HODUN: Hejt wśród nowych elit
To, co wyróżnia Polskę na tle innych państw UE, to przede wszystkim powszechność mowy nienawiści wobec osób LGBT+ oraz jej ton.
Badania na temat mowy nienawiści nigdy nie należą do przyjemnych. Godziny spędzone na analizie wypowiedzi, z których sączy się uprzedzenie i pogarda, zmieniają postrzeganie rzeczywistości i nastawienie do świata. Z drugiej strony pozwalają lepiej zrozumieć okoliczności, które wpływają na tę optykę. Obserwacja problemu z szerszej, na przykład europejskiej perspektywy daje szansę dojścia do wniosku, że pewne zjawiska, które wcześniej wydawały się oczywiste i powszechne, wcale takie nie są. Przeciwnie, są nietypowe i lokalne. Są, niestety, bardzo nasze.
Kiedy analizuje się mowę nienawiści, w szczególności tę polityczną, na polskim gruncie, szukanie przedmiotów analizy jest śmiesznie proste. Słowa o roznoszeniu zarazków czy dzielenie ludzi na kategorie są powszechne. Ich ciężar gatunkowy jest tak duży, że specjaliści apelują, by nie mieszać mowy nienawiści z innymi zjawiskami, takimi jak wulgaryzacja języka, werbalna agresja czy zniewagi. Każą skupiać się na wypowiedziach jednoznacznie spełniających wyśrubowane warunki uznanych definicji prawnych, mówiących wprost o przestępstwach wynikających z uprzedzeń[1]. Boją się, że choćby lekki odchył od takiej zasady spowoduje, że będziemy musieli zaklasyfikować jako mowę nienawiści ocean wypowiedzi polityków, od lewa do prawa.
Spojrzenie na pozostałe państwa UE nie pozostawia wątpliwości: w kategorii mowy nienawiści Polska nie ma sobie równych. W innych państwach konsternację obserwatorów sceny politycznej i niepokój opinii publicznej wywołują wypowiedzi, które w Polsce byłyby uznane za zupełnie normalne. Nie, to nie oznacza, że wszędzie jest tak dobrze. Głosy polityków, które podżegają, wspierają lub usprawiedliwiają nienawiść, zdarzają się wszędzie. Nietrudno je znaleźć na Węgrzech, w Rumunii czy na Malcie. Niechlubne przykłady zdarzają się nawet w tych miejscach, które do tej pory wydawały się od wolne od mowy nienawiści, jak Skandynawia. Jednak Polska należy do zupełnie innej ligi.

» **ZADANIA DO WYKONANIA**:
(1) Które trzy państwa tekst o mowie nienawiści podaje jako miejsca, gdzie łatwo znaleźć wypowiedzi polityków podżegające do nienawiści?
(2) Rozwiń tekst o mowie nienawiści od miejsca, w którym się kończy.
Materiał pochodzi z innego źródła niż tekst.

» **DOSTARCZONY MATERIAŁ**:
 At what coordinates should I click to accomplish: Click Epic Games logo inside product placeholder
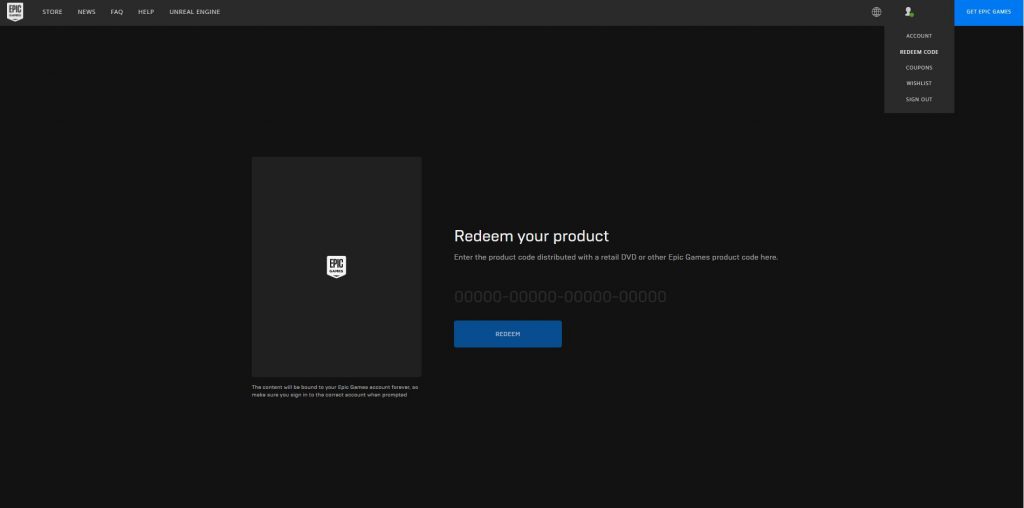[336, 266]
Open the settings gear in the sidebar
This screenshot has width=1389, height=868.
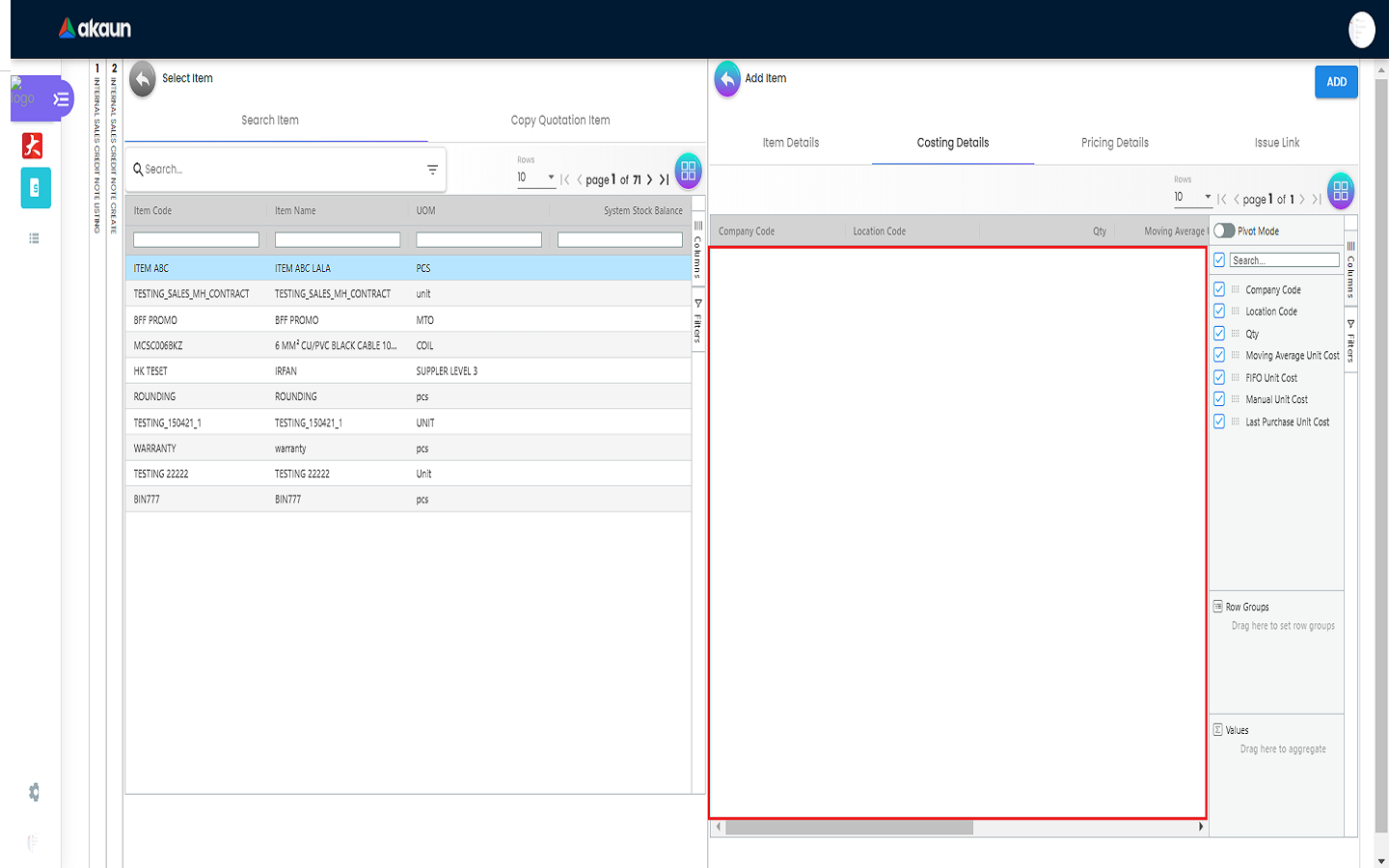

» **ROZWIĄZANIA ZADAŃ**:
(1) Węgry, Rumunię i Maltę.

(2)
Na przykładzie LGBT+
Najlepiej przedstawić to na przykładzie hejtu wobec osób LGBT+, które, obok migrantów i Romów, najczęściej padają ofiarami mowy nienawiści[2]. Raport ILGA-Europe za rok 2019 udowadnia, że jest to co raz bardziej powszechne zagrożenie i ostrzega przed „ostrym wzrostem” mowy nienawiści wobec osób niehetronormatywnych, w szczególności ze strony polityków[3]. Polska jest wskazywana jako kraj, w którym sytuacja pogarsza się najszybciej.
Sami Polacy także dostrzegają, że mowa nienawiści najczęściej uderza właśnie w osoby LGBT+[4]. A prawie połowa naszych rodaków wymienia polityków jako tych, którzy najchętniej się hejtem posługują[5]. To zatrważające, ale trudno się z tym nie zgodzić. To, co wyróżnia Polskę na tle innych państw UE, to przede wszystkim powszechność mowy nienawiści wobec osób LGBT+ oraz jej ton.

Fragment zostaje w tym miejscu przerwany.